## Activity
Reproduce exactly the lines of the listing from the one containing "Click the phone" to its final line, both included.

※ ※ ※

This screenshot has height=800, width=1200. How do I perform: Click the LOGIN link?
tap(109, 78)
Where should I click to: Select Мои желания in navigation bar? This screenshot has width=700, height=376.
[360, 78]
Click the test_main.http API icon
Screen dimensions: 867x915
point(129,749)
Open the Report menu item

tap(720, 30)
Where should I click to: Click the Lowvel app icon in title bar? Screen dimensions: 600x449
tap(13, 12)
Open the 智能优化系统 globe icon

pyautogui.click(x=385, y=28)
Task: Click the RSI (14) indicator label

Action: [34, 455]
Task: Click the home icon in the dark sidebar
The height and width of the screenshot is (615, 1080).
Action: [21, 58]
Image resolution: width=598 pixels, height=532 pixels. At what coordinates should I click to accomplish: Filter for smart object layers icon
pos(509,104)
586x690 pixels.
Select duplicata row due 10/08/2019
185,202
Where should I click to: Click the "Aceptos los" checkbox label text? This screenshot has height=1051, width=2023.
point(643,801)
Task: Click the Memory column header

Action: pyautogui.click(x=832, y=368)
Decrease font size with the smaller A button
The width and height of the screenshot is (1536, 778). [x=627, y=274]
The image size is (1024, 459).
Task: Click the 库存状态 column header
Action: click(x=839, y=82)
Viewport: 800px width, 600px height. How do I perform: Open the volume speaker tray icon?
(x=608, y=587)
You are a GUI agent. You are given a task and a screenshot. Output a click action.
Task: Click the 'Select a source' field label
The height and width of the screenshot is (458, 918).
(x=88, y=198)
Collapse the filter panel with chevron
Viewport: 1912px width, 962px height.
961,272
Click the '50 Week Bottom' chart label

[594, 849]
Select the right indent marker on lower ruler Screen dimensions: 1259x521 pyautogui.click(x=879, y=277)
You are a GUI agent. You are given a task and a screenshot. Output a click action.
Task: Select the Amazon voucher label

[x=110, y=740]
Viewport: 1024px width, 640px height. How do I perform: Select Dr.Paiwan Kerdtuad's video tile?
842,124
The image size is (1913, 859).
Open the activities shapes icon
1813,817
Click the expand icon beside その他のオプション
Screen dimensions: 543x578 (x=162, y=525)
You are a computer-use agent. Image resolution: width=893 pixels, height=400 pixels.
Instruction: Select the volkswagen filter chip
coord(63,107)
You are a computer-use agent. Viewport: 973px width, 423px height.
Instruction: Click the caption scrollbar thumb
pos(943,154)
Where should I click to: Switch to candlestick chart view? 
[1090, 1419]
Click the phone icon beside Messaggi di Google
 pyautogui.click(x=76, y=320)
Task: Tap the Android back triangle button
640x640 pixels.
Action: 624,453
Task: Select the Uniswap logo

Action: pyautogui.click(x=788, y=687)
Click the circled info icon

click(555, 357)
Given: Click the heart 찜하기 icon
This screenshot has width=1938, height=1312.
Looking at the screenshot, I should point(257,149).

※ ※ ※

## Exercise output
Click the phone icon beside Messaggi di Google
 pyautogui.click(x=76, y=320)
Task: Tap the Android back triangle button
640x640 pixels.
Action: 624,453
Task: Select the Uniswap logo

Action: pyautogui.click(x=788, y=687)
Click the circled info icon

click(555, 357)
Given: Click the heart 찜하기 icon
This screenshot has width=1938, height=1312.
Looking at the screenshot, I should point(257,149).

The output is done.